_Task brief:_
Render the items below as a JSON list of strings, one string per line, with any blank lines omitted.

_Supplied data:_
## START

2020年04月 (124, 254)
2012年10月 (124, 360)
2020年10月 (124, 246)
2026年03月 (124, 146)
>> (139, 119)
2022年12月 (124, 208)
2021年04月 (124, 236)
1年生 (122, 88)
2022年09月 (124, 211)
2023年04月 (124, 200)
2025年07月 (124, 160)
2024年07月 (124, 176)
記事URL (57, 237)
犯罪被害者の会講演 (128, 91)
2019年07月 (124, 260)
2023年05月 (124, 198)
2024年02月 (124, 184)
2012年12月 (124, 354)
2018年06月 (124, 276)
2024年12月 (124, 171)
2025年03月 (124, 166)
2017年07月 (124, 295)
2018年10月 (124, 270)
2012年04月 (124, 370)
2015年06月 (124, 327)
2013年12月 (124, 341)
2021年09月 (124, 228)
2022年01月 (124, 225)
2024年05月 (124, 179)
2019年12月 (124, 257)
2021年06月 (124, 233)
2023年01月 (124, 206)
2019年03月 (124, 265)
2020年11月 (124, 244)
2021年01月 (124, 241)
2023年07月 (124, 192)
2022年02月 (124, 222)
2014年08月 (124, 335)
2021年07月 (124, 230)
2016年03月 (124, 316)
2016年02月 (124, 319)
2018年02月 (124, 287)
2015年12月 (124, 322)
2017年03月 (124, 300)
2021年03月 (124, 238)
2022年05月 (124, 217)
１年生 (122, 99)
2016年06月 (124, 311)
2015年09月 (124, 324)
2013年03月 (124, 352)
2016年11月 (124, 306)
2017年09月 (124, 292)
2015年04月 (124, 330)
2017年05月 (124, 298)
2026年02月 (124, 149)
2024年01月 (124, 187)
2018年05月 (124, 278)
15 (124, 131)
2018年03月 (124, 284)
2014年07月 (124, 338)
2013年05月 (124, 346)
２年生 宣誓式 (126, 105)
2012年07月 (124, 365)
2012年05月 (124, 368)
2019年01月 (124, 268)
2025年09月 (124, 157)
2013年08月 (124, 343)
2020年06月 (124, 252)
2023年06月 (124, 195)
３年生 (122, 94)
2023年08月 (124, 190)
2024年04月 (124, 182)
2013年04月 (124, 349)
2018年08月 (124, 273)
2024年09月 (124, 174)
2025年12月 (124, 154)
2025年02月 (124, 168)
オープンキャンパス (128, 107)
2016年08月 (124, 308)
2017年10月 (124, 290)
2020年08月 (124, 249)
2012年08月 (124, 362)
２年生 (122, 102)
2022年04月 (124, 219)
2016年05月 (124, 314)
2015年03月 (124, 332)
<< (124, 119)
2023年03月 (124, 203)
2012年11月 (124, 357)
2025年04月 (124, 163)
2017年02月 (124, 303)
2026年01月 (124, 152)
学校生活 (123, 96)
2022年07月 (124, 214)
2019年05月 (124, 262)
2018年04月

## END

_Right answer:_
[
  "2020年04月 (124, 254)",
  "2012年10月 (124, 360)",
  "2020年10月 (124, 246)",
  "2026年03月 (124, 146)",
  ">> (139, 119)",
  "2022年12月 (124, 208)",
  "2021年04月 (124, 236)",
  "1年生 (122, 88)",
  "2022年09月 (124, 211)",
  "2023年04月 (124, 200)",
  "2025年07月 (124, 160)",
  "2024年07月 (124, 176)",
  "記事URL (57, 237)",
  "犯罪被害者の会講演 (128, 91)",
  "2019年07月 (124, 260)",
  "2023年05月 (124, 198)",
  "2024年02月 (124, 184)",
  "2012年12月 (124, 354)",
  "2018年06月 (124, 276)",
  "2024年12月 (124, 171)",
  "2025年03月 (124, 166)",
  "2017年07月 (124, 295)",
  "2018年10月 (124, 270)",
  "2012年04月 (124, 370)",
  "2015年06月 (124, 327)",
  "2013年12月 (124, 341)",
  "2021年09月 (124, 228)",
  "2022年01月 (124, 225)",
  "2024年05月 (124, 179)",
  "2019年12月 (124, 257)",
  "2021年06月 (124, 233)",
  "2023年01月 (124, 206)",
  "2019年03月 (124, 265)",
  "2020年11月 (124, 244)",
  "2021年01月 (124, 241)",
  "2023年07月 (124, 192)",
  "2022年02月 (124, 222)",
  "2014年08月 (124, 335)",
  "2021年07月 (124, 230)",
  "2016年03月 (124, 316)",
  "2016年02月 (124, 319)",
  "2018年02月 (124, 287)",
  "2015年12月 (124, 322)",
  "2017年03月 (124, 300)",
  "2021年03月 (124, 238)",
  "2022年05月 (124, 217)",
  "１年生 (122, 99)",
  "2016年06月 (124, 311)",
  "2015年09月 (124, 324)",
  "2013年03月 (124, 352)",
  "2016年11月 (124, 306)",
  "2017年09月 (124, 292)",
  "2015年04月 (124, 330)",
  "2017年05月 (124, 298)",
  "2026年02月 (124, 149)",
  "2024年01月 (124, 187)",
  "2018年05月 (124, 278)",
  "15 (124, 131)",
  "2018年03月 (124, 284)",
  "2014年07月 (124, 338)",
  "2013年05月 (124, 346)",
  "２年生 宣誓式 (126, 105)",
  "2012年07月 (124, 365)",
  "2012年05月 (124, 368)",
  "2019年01月 (124, 268)",
  "2025年09月 (124, 157)",
  "2013年08月 (124, 343)",
  "2020年06月 (124, 252)",
  "2023年06月 (124, 195)",
  "３年生 (122, 94)",
  "2023年08月 (124, 190)",
  "2024年04月 (124, 182)",
  "2013年04月 (124, 349)",
  "2018年08月 (124, 273)",
  "2024年09月 (124, 174)",
  "2025年12月 (124, 154)",
  "2025年02月 (124, 168)",
  "オープンキャンパス (128, 107)",
  "2016年08月 (124, 308)",
  "2017年10月 (124, 290)",
  "2020年08月 (124, 249)",
  "2012年08月 (124, 362)",
  "２年生 (122, 102)",
  "2022年04月 (124, 219)",
  "2016年05月 (124, 314)",
  "2015年03月 (124, 332)",
  "<< (124, 119)",
  "2023年03月 (124, 203)",
  "2012年11月 (124, 357)",
  "2025年04月 (124, 163)",
  "2017年02月 (124, 303)",
  "2026年01月 (124, 152)",
  "学校生活 (123, 96)",
  "2022年07月 (124, 214)",
  "2019年05月 (124, 262)",
  "2018年04月"
]